Materials and Methods: This prospective case control study was conducted in 120 patients up to 63 days period of gestation who was diagnosed with early pregnancy failure & suitable for medical abortion from a period of November 2018-July 2019.
•Subjects in study arm was given 200 mg oral Mifepristone followed by 800 mcg vaginal Misoprostol after 24 hours, whereas those in control arm was given 200 mg oral Mifepristone followed by 800 mcg of vaginal Misoprostol after 48 hours.
•Women who did not have bleeding in the first 8 hrs following 800 mcg Misoprostol were given subsequent 200 mcg of vaginal Misoprostol. Doses were repeated at 4th hourly interval to a maximum Misoprostol dose of 1200mcg.
•Sequential allocation was done in the ratio of 1:1.

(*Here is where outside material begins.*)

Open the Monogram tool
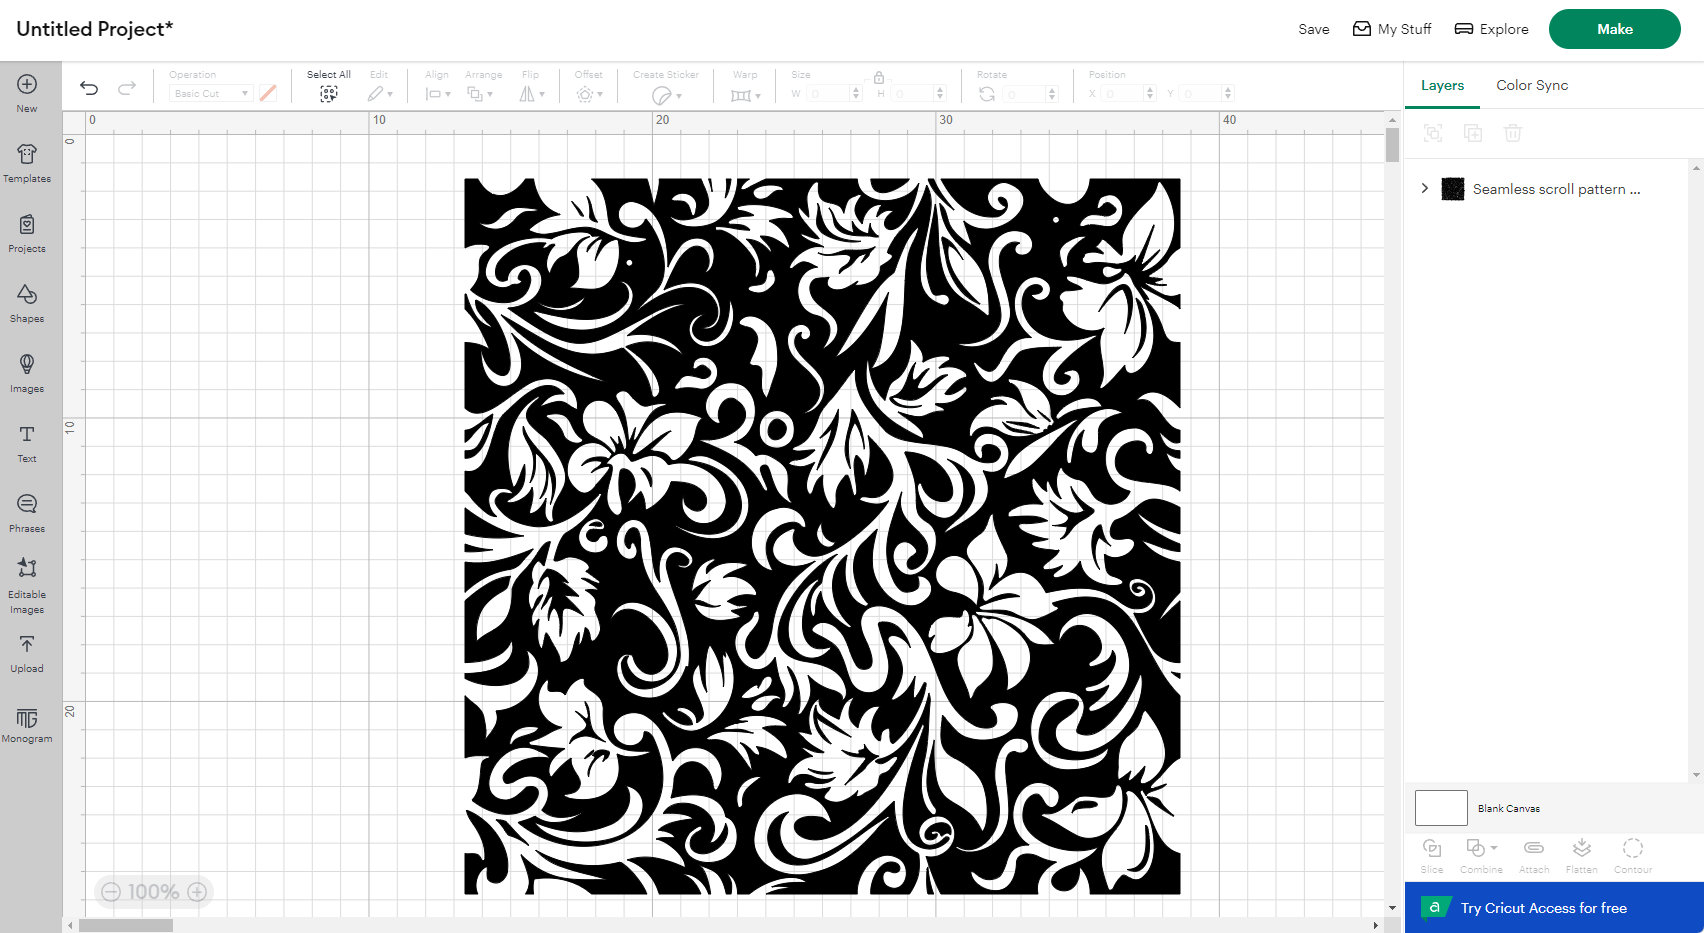1704x933 pixels. coord(27,723)
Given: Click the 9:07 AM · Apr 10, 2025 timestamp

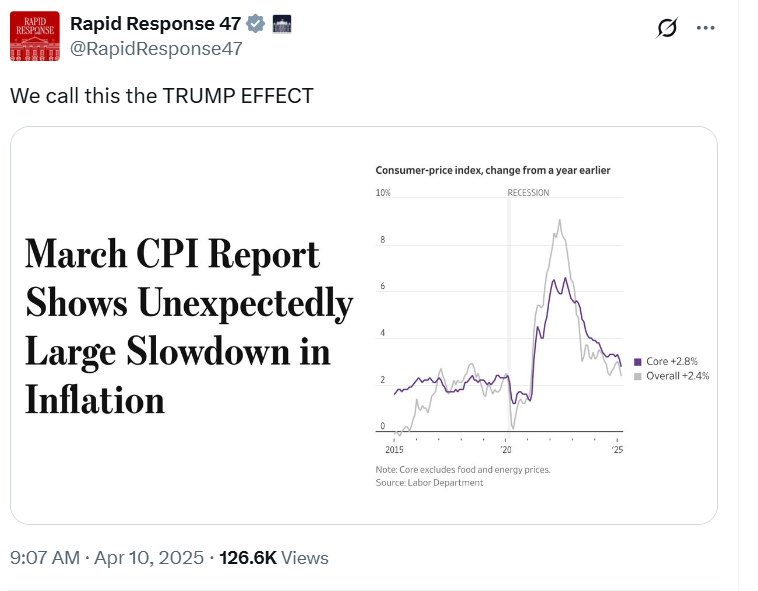Looking at the screenshot, I should click(x=107, y=557).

Statistical analysis: It was done by using Student t test & chi-square test. Descriptive and inferential statistical analysis has been carried out in the present study.
Summary of Results: Out of 135 patients screened 15 patients were excluded as per exclusion criteria and 120 patients were taken for study. Mean induction to abortion interval in study group was in the range of 5-6 hrs versus 6-7 hrs in control group with P value of 0.772. The success rate in study group versus control group is 78.3 % versus 81.6% with P value of 0.29. 11/58 patients required curettage in study group compared to 6/55 in control group. Side effect profile between 24 vs 48 hour regimen was statistically insignificant.
Conclusion: Vaginal Misoprostol can be safely administered 24 hours following Mifepristone compared to 48 hours regimen with equal efficacy.